She couldn’t believe that only moments ago she’d wanted them both to take off their clothes.

To do exactly what, she wasn’t certain. But she’d trusted, after the experience with the kissing, that they’d figure it out.

Now she wanted to get as far away from him as possible.

Yet here she was, stuck on a back road for another half hour while he drove her home.

“Aw, George. Don’t cry, now. I didn’t mean to make you sad.”

If only she could make lightning come out of her eyes instead of tears.

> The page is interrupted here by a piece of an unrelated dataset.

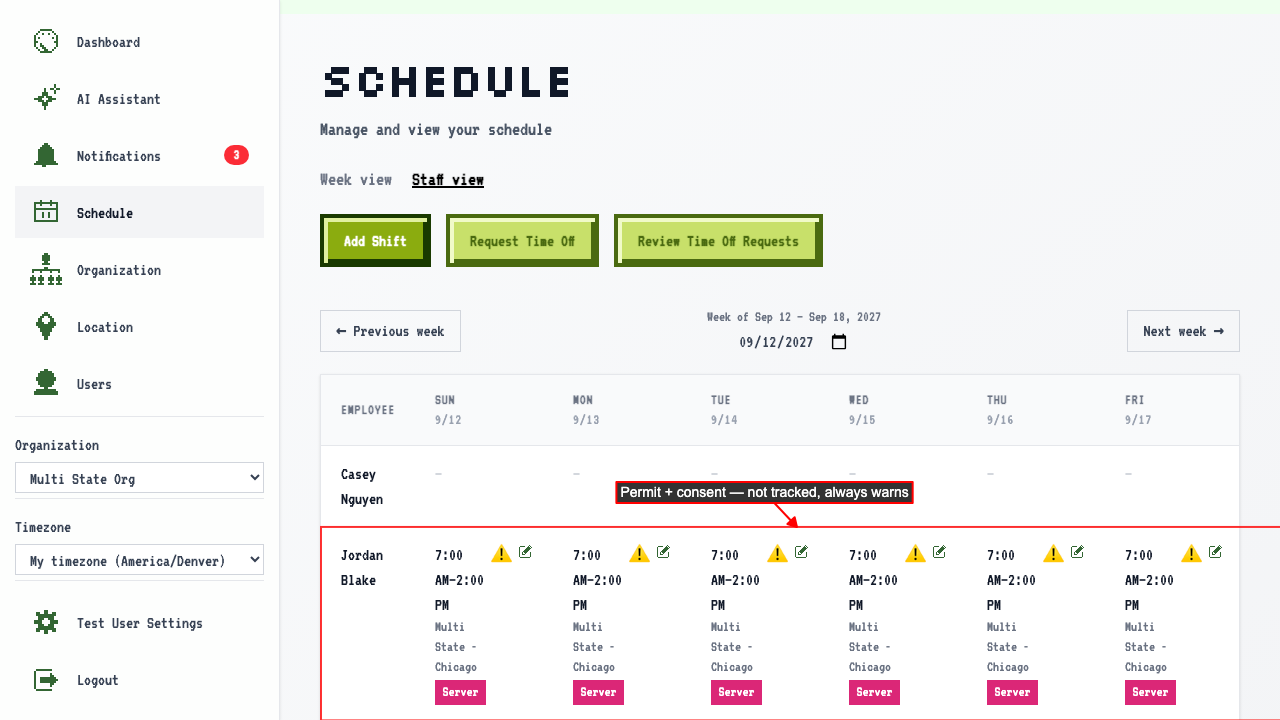Go to Next week
The width and height of the screenshot is (1280, 720).
1183,331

She wasn’t sad. She was furious. “Just take me home.” She put her face in her hands and didn’t look up until they reached her house.

As soon as he braked, she bolted out of the car, not even bothering to slam the door shut behind her.

She raced up the steps and into the house with a roar.

“George!” Adele tossed aside the latest issue of Popular Mechanics and rushed toward her. “Oh, honey, what is it?” George flung herself into her mother’s arms and sobbed.

Adele stroked her hair back from her forehead, the way she had when George was little. George wished she were little again so she could curl up in her mother’s lap.

“What happened? Did he . . .”

George snorted through her tears. Mel was a coward. Too cowardly to go up in her plane. Too cowardly to introduce her to his mother. Too cowardly to do more than kiss her, even though she’d given him every indication that he could.

“No. Nothing like that.” She sniffled and pulled away.

“Then what?”

“He asked me when I planned to stop flying.”

“He what ?”

“He asked me when I thought I’d get it out of my system.”

Adele’s lips whitened. Her fierce eyes narrowed. “You told him never, I hope.”

“He said I had to stop before I got married.”

Adele took her by the shoulders and gave her a shake. “You listen close, now. You’re a teenage girl with an airplane. People believe we spoil you—and they aren’t wrong—not entirely anyway. But your instructor says you’re very good.”

George was appalled. Everyone—even her mother—thought she was spoiled. Worse, her parents had been checking up on her.

“Don’t look at me like that. I pay the bill, and I like to know what I’m getting for my money.

Stuart says you’re one of the best students he’s ever taught.

You have talent. Pretty much everyone gets some sort of talent, but almost no one gets the opportunity you have.

Don’t you dare waste it, Georgeanne Ector. No matter what anyone else says.”

In the hallway at school, she batted away Mel’s hand.

When he found the nerve to call her again, she told him she was busy.

“I’m flying all weekend. I want to get my commercial license too.

And a couple of endorsements.” He never called again.

She dated other boys occasionally. When they parked, she found she missed Mel’s restraint.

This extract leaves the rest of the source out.